[XorNot]

This is the real problem: I need my phone to work with my bank. So whatever we're doing, that's the bar to clear.

[nebula8804]

Buy the cheapest updatable phone that will work for your bank(probably a used iPhone) and use a free OS for everything else.

[dns_snek]

No, I don't want to buy, take care of, and carry around 2 devices at all times. I'm not a drug dealer.

[drnick1]

You don't have to carry two phones. The idea is that the second phone stays home powered off and is used as an access token for the bank's website. There is no reason to carry it around. Pay cash in stores or use a credit card when cash is inconvenient.

[dns_snek]

I think this is a pretty outdated view of banking. I open a banking app at least a few times a day. In the EU just about every online transaction has to be approved in the app, we also use various payment apps for quick person to person transfers, use the app to generate disposable virtual cards for online purchases, etc.

I could cut myself off from the modern financial world and just use online banking like it's 2010 but that's a pretty big ask.

[structural]

Is this a EU-specific thing? In North America I've never installed a banking app, don't even know if my institution even has one.

[thisislife2]

The US is way, way behind in banking P2P technology / fintech adoption. In many parts of Asia, even uneducated street vendors now accept digital payments via mobile phones (that's how easy it is). See - https://www.forbes.com/sites/pennylee/2024/04/17/the-us-lags... and

[sharts]

Not a drug dealer but perhaps a bank dealer

[mfru]

so only drug dealers use two phones?

[dns_snek]

Pretty much, yes. Drug dealers and people who are getting paid to carry a second device for work by their employer. I am neither.

[mfru]

I'm sure you have evidence for this, I am certainly not fitting into your frame.

[Kudos]

I use 4 different banks, they all work with GrapheneOS.

[kytazo]

I use 3 banks, they all work as well. Plus they're all on a separate user profile, which makes it even more secure.

[foresto]

Is there something important in banking apps that cannot be done with a web browser?

[Gee101]

My bank uses the banking app for auth if I try and login via a browser.

[HPsquared]

Barclays in the UK offer (or used to) a hardware device with a keypad allowing the user to do a challenge-response using the bank card's chip and PIN. Not sure if they still do, though.

Edit: https://en.wikipedia.org/wiki/Chip_Authentication_Program

[potamic]

What if one doesn't own an android/iphone device? Banking is a fundamental need, so most countries regulate them to cater to a wide range of users. In this case it's possible that the bank could be compelled to provide you a 2FA device if you don't have one.

[distances]

I don't think there is such regulation. Many banks simply do not have any other means of authentication any more. They can't give out 2FA devices because their systems just don't support them.

[pjmlp]

Good luck with that, in Germany many public transport operators are moving into app based tickets for the monthly/yearly subscriptions.

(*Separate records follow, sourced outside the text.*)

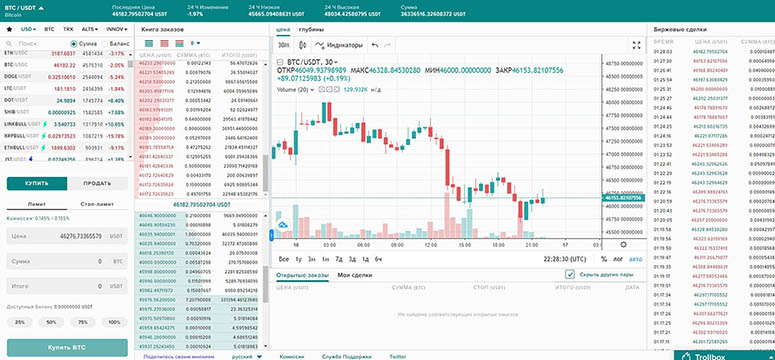Open chart settings gear icon

pos(623,244)
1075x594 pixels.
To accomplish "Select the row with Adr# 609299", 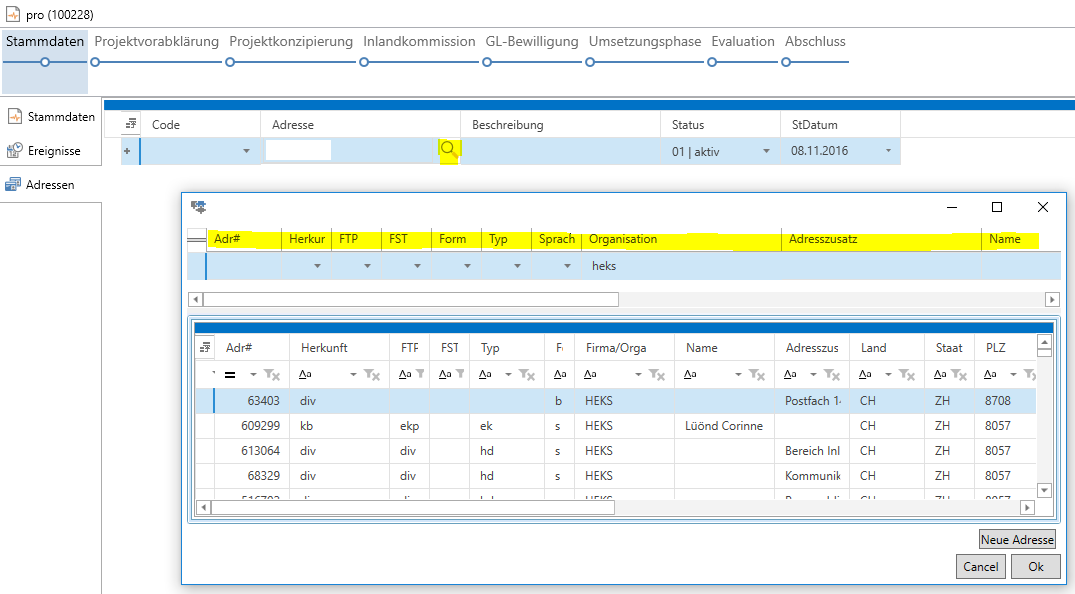I will (x=260, y=426).
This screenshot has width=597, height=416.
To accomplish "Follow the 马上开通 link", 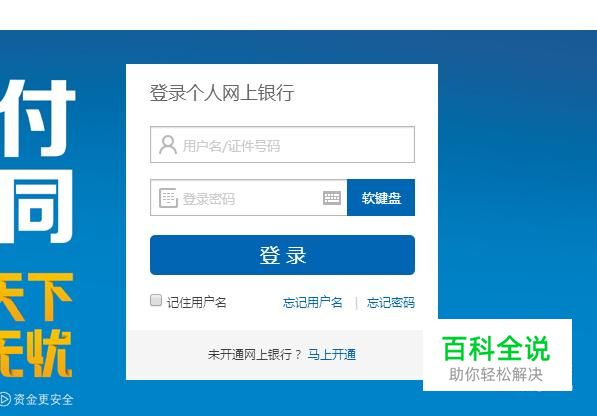I will pos(332,355).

You can still get a plastic card, however it requires paying extra and some additional forms, the reasoning being it is not environment friendly.

[majirdulb]

Do they offer a physical 2FA device? Mine does and it's really useful

[array_key_first]

That's because they're stupid or doing something suspicious, probably both.

There's legitimately zero reason to allow 2FA only on your own propreitary app. You can't even make a financial argument - allowing other TOTP methods is cheaper because now you don't need an app!

[buzer]

Unfortunately the EU regulation makes the truly user controlled 2FA methods essentially non-compliant.

https://eur-lex.europa.eu/legal-content/EN/TXT/HTML/?uri=CEL...

> Article 7 Requirements of the elements categorised as possession

> 1. Payment service providers shall adopt measures to mitigate the risk that the elements of strong customer authentication categorised as possession are used by unauthorised parties.

> 2. The use by the payer of those elements shall be subject to measures designed to prevent replication of the elements.

[jojobas]

This says something along the lines of "it should be hard to extract the TOTP secret".

However if you can get so far as to get the secret from the TOTP app, you can as well back up the entire phone and restore elsewhere, can't you?

[nh2]

No, because phones that lock keys in hardware effectively prevent that, and that works only with hardware that prevents its owners from having full control an doing what they want with their hardware.

"Unextractable keys" works with hardware that you don't "truly own".

[weikju]

> That's because they're stupid or doing something suspicious, probably both

Small comfort for whoever needs to use that bank. This is the disconnect geeks and Free Software needs to bridge to make any headway.

[array_key_first]

I mean, I concur, but ultimately I can't fix shitty banks being shitty. No geeks can. Banks have been shitty for a long, long time.

Do you know how we usually stop them from being shitty? Forcefully, with legislation.

[exe34]

it costs basically nothing to change banks. you sign up to a new one and they transfer your account and direct debits. you just tell your employer where to send your next salary payment.

[weikju]

Sometimes it’s more complicated than that. And the other banks aren’t any less “stupid”.